The most recent attempt is the Currency Optimization, Innovation and National Savings (Coins) Act, sponsored by Sen. Tom Harkin (D., Iowa). This proposed law would prohibit the issuance of dollar bills after five years and replace them with dollar coins. The otherwise obscure piece of legislation was recently catapulted into the spotlight when Coins Act co‐sponsor, Sen. John McCain (R., Ariz.) made the somewhat dubious claim that switching to a dollar coin would mean higher‐denomination tips for strippers.
The American people might be surprised to learn that for the past 20 years a handful of lobbyists and lawmakers—mostly from states with mining and metal‐processing interests—have been pushing a proposal to take away dollar bills, and force the public to use metal coins instead.
The more serious Coins Act proponents have seized on the continuing budget battle in Congress, arguing that the legislation would save billions supposedly being wasted on the replacement of worn‐out dollar bills. They’ve latched on to a 2011 Government Accountability Office study that projects a multibillion‐dollar “net benefit” from the switch to dollar coins.
If you buy the GAO’s analysis, which is based on questionable assumptions, you might conclude that switching to a dollar coin would improve the federal government’s bottom line. But for all the GAO’s calculations, the report’s findings are negated by its admission that the public is unlikely to accept the change unless they are literally given no choice—which, of course, is precisely the point of the Coins Act.
Reliable polling data show that the vast majority of Americans prefer the dollar bill to dollar coins. The Federal Reserve already holds over a billion‐dollars worth of $1 coins in storage due to the fact that people simply don’t want to use them.
The proposed legislation reeks of some of the most common problems with state‐owned monopolies. The advocacy group promoting the Coins Act has the same address as PMX Industries, a South Korean firm located in Cedar Rapids, Iowa, that supplies the U.S. Mint with the metal used to make dollar coins. Along with its CEO, Jin Roy Ryu, the company in 2011 donated a combined $500,000 to the Harkin Institute of Public Policy at Iowa State University (now at Drake University) named after the senator.
The recurring controversy over paper dollars versus metal coins is itself the result of the government’s monopoly on the production of currency. The Federal Reserve Act of 1913 authorized the production of the first $1 Federal Reserve Note, otherwise known as the dollar bill (although the U.S. had circulated various $1 notes prior to 1913). In the 100 years since the Fed issued its first $1 notes, the U.S. government has held on tightly to this monopoly, and let the special interests involved battle within the Beltway over its future.
There is a solution to this battle: privatize the production of the dollar.

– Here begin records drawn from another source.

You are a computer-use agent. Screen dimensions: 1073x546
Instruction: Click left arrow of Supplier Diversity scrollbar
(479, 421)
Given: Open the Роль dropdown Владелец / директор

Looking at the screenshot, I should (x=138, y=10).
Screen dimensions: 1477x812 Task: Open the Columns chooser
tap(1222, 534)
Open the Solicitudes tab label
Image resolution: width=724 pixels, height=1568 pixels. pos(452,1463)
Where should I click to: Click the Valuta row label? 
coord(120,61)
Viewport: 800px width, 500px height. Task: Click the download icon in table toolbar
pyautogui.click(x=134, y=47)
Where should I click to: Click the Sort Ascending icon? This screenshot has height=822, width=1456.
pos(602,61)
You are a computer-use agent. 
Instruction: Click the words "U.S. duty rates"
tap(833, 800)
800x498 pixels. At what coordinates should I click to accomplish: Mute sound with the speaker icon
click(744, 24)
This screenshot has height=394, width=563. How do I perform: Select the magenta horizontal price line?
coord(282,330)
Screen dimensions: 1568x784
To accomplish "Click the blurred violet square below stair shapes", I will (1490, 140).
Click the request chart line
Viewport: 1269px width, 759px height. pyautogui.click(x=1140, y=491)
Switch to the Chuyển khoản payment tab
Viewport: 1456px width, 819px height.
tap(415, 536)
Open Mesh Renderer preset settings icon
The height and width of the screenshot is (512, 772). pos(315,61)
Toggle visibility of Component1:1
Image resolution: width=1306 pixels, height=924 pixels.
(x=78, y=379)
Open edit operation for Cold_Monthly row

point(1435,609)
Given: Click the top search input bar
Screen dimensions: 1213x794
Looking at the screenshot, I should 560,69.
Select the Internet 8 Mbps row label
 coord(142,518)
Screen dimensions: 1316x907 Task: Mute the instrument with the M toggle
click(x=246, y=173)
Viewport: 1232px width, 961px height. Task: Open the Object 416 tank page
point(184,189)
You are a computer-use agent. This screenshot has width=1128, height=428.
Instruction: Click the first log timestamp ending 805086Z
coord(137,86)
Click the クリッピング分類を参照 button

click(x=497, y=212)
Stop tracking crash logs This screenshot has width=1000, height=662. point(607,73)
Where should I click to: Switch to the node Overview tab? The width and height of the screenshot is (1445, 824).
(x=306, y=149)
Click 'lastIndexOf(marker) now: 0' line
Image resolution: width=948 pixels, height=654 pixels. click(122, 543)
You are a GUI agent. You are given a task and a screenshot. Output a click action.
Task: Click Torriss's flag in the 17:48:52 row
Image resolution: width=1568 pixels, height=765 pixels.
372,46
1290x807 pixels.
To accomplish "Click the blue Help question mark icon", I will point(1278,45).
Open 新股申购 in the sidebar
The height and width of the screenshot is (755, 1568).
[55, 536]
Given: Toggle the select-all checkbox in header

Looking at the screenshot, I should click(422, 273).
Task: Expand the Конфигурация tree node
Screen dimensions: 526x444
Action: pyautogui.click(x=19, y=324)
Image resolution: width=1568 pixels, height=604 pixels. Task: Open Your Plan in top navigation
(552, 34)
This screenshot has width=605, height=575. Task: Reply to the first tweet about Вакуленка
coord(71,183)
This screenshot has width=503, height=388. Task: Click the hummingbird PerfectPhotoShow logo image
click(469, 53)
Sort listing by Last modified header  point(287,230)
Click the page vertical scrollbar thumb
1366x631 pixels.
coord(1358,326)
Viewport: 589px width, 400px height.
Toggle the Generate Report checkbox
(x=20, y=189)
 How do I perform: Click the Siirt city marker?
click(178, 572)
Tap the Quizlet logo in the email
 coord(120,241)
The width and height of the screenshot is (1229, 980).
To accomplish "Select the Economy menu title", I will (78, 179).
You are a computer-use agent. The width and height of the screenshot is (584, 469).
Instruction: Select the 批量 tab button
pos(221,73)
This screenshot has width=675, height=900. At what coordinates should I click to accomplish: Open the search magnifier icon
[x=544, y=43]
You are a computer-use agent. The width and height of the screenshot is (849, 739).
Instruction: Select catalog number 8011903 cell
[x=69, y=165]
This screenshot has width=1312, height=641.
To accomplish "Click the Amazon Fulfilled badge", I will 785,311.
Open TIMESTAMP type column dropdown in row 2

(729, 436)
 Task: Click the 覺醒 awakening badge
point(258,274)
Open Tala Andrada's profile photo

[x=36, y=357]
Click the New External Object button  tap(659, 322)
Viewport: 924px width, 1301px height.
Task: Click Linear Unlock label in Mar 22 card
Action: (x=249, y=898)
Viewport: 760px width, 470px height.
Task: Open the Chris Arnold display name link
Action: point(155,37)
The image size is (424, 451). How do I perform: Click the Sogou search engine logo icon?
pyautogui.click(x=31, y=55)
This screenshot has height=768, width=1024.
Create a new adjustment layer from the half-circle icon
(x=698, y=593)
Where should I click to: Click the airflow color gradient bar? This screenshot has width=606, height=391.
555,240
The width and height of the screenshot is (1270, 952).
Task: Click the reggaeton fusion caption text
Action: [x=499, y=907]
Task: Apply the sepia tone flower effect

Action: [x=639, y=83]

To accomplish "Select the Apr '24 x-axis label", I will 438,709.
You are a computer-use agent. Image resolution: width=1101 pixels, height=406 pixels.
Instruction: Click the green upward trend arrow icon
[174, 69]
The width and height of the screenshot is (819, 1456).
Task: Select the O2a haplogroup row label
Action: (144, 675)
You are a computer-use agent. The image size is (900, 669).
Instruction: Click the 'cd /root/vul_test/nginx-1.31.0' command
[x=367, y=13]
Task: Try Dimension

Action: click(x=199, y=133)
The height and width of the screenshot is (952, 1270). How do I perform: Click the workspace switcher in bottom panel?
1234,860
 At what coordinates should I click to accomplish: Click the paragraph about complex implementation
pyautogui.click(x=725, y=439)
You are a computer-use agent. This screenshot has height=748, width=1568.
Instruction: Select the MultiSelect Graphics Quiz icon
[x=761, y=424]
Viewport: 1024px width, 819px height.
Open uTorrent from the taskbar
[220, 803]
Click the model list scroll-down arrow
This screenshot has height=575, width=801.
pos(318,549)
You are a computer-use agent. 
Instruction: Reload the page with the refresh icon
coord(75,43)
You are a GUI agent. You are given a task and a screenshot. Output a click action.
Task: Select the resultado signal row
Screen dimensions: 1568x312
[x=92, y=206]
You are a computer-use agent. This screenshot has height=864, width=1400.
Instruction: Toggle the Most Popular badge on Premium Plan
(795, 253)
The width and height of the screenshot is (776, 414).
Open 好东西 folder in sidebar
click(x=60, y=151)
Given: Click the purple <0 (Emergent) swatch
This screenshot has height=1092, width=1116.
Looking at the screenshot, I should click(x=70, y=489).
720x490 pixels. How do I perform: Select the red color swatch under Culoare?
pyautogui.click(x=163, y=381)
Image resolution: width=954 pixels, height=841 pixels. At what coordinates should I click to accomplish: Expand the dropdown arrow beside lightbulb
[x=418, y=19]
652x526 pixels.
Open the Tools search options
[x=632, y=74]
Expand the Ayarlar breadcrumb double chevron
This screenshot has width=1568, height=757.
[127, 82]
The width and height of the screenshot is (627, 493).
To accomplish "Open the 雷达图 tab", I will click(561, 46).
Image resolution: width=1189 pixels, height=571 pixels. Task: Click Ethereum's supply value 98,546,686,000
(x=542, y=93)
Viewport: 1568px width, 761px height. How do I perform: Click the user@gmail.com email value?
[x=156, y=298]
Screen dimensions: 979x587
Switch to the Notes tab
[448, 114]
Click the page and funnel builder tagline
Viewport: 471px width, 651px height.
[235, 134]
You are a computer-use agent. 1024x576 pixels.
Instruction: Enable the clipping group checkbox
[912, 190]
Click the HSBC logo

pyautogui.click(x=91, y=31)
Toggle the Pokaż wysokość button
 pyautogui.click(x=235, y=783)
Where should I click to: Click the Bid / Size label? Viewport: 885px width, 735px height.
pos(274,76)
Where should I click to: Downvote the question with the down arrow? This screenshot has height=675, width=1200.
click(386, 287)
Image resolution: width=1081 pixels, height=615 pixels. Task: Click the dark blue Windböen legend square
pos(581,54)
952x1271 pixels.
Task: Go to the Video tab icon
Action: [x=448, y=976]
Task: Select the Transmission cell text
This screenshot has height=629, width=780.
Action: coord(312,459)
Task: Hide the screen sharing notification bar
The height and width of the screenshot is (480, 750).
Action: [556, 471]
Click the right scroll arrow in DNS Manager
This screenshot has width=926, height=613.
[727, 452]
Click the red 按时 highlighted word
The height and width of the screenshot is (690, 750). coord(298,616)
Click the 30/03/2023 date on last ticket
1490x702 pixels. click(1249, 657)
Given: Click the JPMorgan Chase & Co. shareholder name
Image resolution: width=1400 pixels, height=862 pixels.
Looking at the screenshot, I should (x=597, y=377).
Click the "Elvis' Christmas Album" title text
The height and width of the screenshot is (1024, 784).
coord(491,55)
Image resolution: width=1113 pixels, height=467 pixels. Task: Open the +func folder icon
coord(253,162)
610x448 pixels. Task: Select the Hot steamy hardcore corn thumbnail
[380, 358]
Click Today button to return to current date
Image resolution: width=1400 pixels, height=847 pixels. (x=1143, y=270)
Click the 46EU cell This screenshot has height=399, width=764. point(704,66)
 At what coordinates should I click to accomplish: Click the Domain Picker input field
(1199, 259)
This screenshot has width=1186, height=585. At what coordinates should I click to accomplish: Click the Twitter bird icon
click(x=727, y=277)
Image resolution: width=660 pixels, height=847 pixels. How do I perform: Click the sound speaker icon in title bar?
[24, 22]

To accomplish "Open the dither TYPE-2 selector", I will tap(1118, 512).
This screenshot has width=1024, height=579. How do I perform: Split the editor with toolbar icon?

No, I am not talking about abolishing the Federal Reserve and switching to a private free‐banking system. I simply mean allowing banks to produce private notes denominated in U.S. dollars. The government can keep churning out dollar coins in the vain hope that they catch on, and consumers can decide which they prefer.
If the failure of the Susan B. Anthony and Sacagawea dollar coins are any guide, consumers will probably stick with the greenback. Either way, moving to the private production of $1 notes, or at least allowing banks to compete with the federal government, would certainly generate actual savings.
It might seem far‐fetched, or at least novel, to allowing banks to produce their own $1 notes, but in reality it is neither. Prior to the 20th century, private production of government currency was commonplace. Today, it is still the norm in Hong Kong, Macao, Northern Ireland and Scotland.
In Hong Kong, for example, three private banks are licensed to produce distinct bank notes denominated in Hong Kong dollars. These banks act as agents of the Hong Kong Monetary Authority because they must hold reserves at the Hong Kong Monetary Authority equal to the value of their notes in circulation. In short, there are no fiduciary, or unbacked, notes in circulation. The result for Hong Kong is a stable currency whose notes are produced by private banks.
The public might also be surprised to learn that thanks to a little‐known provision of the 1994 Community Development Banking and Financial Institutions Act, the private production of $1 notes is perfectly legal. So, why not replicate Hong Kong’s success? If private banks were to produce notes here, the Federal Reserve would retain its authority to control the money supply, and we might actually realize some of those elusive “savings” touted in the GAO’s report.
Let the government keep its monopoly over coins, but put the fate of the greenback in the hands of consumers.